FRANKFORT, Ky. (WYMT) - The Kentucky Retirement System is facing a roughly $35 billion deficit over the next 26 years.
A task force was formed earlier this year to find ways to preserve the K.R.S. fund.
The task force is making several recommendations to the General Assembly.
First, members say the state needs to begin paying the full amount it owes into the K.R.S fund, instead of only the minimum amount.
They are also calling for the repeal of automatic cost of living adjustments for state pensioners, and they want a guaranteed annual return of four percent.
The task force says these and other measures will set the K.R.S. on a path of sustainability.
The Public Pension Task Force's recommendations are in response to a $35 billion liability the state owes to state workers. Task force members say the gap in funding is largely due to a weak economy the last ten years.
"We've had in that period two major economic downturns, and the investment returns have been nowhere near where we expected them to be," said State Representative Mike Cherry, who co-chaired the task force.
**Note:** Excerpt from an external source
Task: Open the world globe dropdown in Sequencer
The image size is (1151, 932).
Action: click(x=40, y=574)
During that time, the state has been paying the minimum amount into the K.R.S. fund, much like making the minimum payment on a credit card.
Cherry says the situation is like "robbing Peter to pay Paul."
"Now Paul's back in town and every single day that goes by, or year that goes by that we don't fully fund the system, we dig the hole even deeper," he said.
Cherry says the state will have to pay an additional $300 million in the next budget cycle to reach the recommended 100 percent employer contribution.
Economists we talked to say the task force has failed to address where that funding will come from.
"The task force didn't come up with the money. The governor doesn't know where the money is, and so what they're kicking around is the idea of taxing pensions on the workers who will start drawing them," said retired economist Richard Crowe.
Time will tell what action the General Assembly will take to address the pension crisis.
We are told legislation is being drafted now to be pre-filed for next year.
The task force also wants to prevent double-dipping, where pensioners go back to work while still drawing retirement.
They also want to increase K.R.S. transparency and add members to the K.R.S. board.